------ SOURCE INFORMATION
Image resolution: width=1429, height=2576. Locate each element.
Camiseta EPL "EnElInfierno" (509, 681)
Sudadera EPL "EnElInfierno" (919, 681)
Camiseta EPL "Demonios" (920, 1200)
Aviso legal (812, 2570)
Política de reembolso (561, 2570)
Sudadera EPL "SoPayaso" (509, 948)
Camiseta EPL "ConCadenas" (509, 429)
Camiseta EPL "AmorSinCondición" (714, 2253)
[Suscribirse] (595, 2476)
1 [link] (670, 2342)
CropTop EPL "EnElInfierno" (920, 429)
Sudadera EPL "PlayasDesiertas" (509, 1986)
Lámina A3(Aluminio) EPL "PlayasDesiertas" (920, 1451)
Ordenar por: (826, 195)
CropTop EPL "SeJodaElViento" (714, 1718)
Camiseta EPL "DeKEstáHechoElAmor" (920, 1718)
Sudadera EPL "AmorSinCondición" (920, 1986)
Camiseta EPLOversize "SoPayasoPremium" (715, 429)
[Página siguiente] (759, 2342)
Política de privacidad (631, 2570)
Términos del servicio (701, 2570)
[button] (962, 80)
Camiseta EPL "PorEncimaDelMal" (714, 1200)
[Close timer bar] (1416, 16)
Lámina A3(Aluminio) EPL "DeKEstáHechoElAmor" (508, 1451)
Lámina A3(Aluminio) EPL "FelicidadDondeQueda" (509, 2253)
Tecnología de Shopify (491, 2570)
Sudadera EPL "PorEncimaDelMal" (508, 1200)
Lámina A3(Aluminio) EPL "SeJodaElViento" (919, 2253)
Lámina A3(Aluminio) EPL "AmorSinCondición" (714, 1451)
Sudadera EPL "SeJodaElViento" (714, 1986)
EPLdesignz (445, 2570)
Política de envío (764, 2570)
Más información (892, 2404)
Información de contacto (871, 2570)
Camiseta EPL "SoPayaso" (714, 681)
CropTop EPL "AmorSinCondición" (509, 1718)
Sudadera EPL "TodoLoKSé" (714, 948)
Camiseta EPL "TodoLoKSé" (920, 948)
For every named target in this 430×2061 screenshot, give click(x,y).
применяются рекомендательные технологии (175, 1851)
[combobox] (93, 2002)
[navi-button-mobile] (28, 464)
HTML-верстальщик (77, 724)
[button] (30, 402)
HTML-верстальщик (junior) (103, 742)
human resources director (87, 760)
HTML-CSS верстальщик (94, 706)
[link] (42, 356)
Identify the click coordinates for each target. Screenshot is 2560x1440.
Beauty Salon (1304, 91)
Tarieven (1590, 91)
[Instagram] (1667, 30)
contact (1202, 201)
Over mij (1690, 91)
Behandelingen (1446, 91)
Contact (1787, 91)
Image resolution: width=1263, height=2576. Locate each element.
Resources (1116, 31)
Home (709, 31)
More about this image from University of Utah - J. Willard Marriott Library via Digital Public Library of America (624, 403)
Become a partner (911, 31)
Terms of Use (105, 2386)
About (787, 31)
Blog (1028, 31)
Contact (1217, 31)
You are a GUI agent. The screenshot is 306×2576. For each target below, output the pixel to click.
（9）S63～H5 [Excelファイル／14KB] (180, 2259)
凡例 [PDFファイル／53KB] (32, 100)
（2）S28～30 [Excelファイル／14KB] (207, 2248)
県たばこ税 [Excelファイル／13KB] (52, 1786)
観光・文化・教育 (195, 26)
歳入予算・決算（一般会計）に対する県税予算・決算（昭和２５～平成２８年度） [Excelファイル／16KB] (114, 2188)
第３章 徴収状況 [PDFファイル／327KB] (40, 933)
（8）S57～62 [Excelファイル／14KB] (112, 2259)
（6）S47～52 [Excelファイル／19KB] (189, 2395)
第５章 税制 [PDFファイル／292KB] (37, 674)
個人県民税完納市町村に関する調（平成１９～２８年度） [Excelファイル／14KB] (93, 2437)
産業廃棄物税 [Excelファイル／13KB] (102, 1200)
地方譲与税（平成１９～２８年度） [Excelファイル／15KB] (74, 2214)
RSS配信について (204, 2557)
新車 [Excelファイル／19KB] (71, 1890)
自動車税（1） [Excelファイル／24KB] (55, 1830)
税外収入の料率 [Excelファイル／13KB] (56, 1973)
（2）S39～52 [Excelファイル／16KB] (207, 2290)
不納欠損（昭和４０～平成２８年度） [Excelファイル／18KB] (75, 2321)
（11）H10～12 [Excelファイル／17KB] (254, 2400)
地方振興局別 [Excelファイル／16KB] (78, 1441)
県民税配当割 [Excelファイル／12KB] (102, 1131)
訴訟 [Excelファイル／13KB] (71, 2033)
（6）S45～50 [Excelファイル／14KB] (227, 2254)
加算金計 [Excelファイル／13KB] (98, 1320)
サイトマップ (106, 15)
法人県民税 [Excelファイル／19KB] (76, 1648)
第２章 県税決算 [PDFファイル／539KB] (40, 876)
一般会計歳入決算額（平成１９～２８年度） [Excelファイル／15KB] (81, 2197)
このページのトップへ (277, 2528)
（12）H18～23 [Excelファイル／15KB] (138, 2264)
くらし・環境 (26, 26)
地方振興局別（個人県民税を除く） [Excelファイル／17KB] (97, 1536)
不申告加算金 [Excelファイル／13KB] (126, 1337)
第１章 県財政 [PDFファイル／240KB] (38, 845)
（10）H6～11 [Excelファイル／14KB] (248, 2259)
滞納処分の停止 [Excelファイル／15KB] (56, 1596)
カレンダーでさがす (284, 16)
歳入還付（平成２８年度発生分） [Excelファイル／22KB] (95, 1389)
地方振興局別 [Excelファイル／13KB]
------------
--- WHAT TO PRODUCE ---
All that is needed is a number: the count of lines in the listing that hold "target".

--- PROBLEM SOLUTION ---
3